PORTLAND, Maine, June 8, 2016 /PRNewswire/ -- Guiding Stars, North America's leading nutrition guidance program, today announced that the organization has updated its approach to factoring dietary cholesterol into its ratings system in response to evolving scientific evidence and changes reflected in the latest 2015 Dietary Guidelines for Americans. Guiding Stars' patented nutrition rating algorithm no longer imposes debits on foods that contain dietary cholesterol. Under the new algorithm, only foods with the very highest amounts of dietary cholesterol, 300 mg or more per 100 calories, will not earn stars.
The new algorithm allows nutritious yet cholesterol-containing foods like eggs and shrimp to earn stars. The inclusion of eggs in particular is a positive development for consumers who are looking for affordable, nutrient-dense sources of high quality protein. Classified by many as a "nutritional powerhouse," eggs are rich in essential amino acids, vitamins and minerals, and antioxidants. In the past, the scientific consensus among many nutrition and medical experts was that people should limit their intake of eggs due to the food's high cholesterol levels, but current research finds no significant link between dietary cholesterol and heart disease or stroke.
"The science on dietary cholesterol has evolved," said Leslie Fischer, PhD, MPH, RD, a Scientific Advisor at Guiding Stars. Dr. Fischer is a co-founder of Nutrigenetics Specialists and former faculty member in the nutrition department at the University of North Carolina. "Recent research shows that for most individuals, blood cholesterol is the primary driver of heart disease and associated adverse health conditions, not dietary cholesterol. The research also indicates that dietary cholesterol isn't as much of a factor in overall blood cholesterol levels as we once thought. As the top nutrition guidance program, Guiding Stars is committed to providing evidence-based ratings to help consumers make healthy choices, so the algorithm was changed to reflect the new scientific consensus."
Launched in 2006, Guiding Stars leveraged a Scientific Advisory Panel of noted nutrition and public health experts from across the country to develop the food rating system. Based on a patented and transparent algorithm that objectively evaluates the nutritional quality of foods, Guiding Stars assigns one star for good, two for better and three stars for foods with the best nutritional value. Simple-to-understand Guiding Stars ratings appear at major grocery chains and food service facilities at thousands of locations across the U.S. and Canada and online, where Guiding Stars provides healthy recipes as well as additional information to help people choose foods wisely.

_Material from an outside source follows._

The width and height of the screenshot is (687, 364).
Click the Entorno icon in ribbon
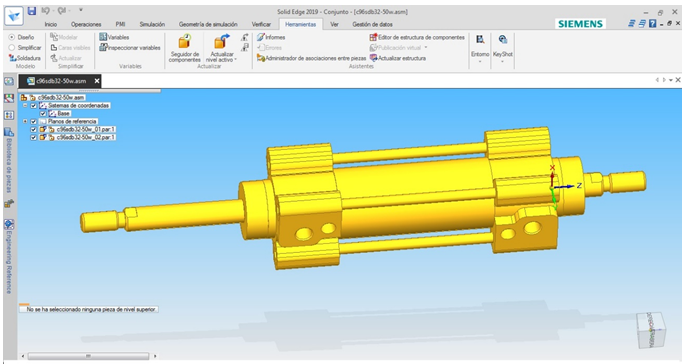coord(480,40)
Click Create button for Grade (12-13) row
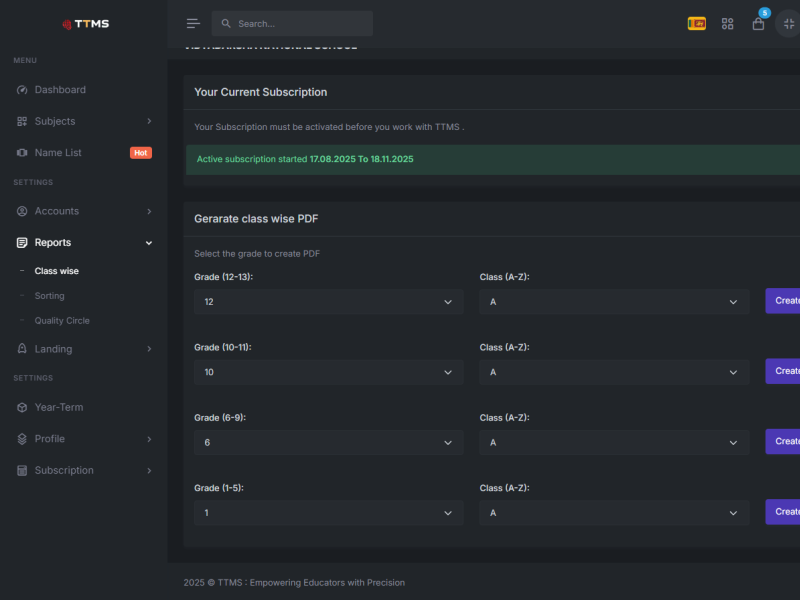The width and height of the screenshot is (800, 600). [x=783, y=301]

"For 10 years, Guiding Stars has helped people make better choices as they load their grocery carts, choose items in a cafeteria or plan home-cooked meals," said Jim McBride, Director, Guiding Stars Licensing Company. "I am pleased that we have updated the algorithm to align with the new 2015 Dietary Guidelines for Americans. By revising the cholesterol debits, the star values will increase on more than 350 packaged foods, 60 single ingredient whole foods, and over 400 Guiding Stars recipes. We expect that consumers will find these changes helpful in offering an even greater variety of nutritious choices to consider for themselves and their families." McBride added that Guiding Stars always stays current with and responds to evolving scientific evidence and new consensuses. "We're already examining the implications of the pending changes by the FDA to the Nutrition Facts label. We are aligned on providing greater transparency for the consumer."
For maximum transparency, the Guiding Stars algorithm and ratings criteria are publicly available and accessible on the organization's website. The program uses information from the Nutrition Facts Panel and ingredients lists that appear on food packaging as well as nutrition data from the USDA National Nutrient Database, synthesizing information that consumers typically find confusing and difficult to read into a simple visual cue that indicates nutritional value. By using an algorithm to create a score based on the assignment of credits and debits, Guiding Stars makes it clear which foods provide the best nutrition, and that makes it easy for anyone to choose more nutritious foods.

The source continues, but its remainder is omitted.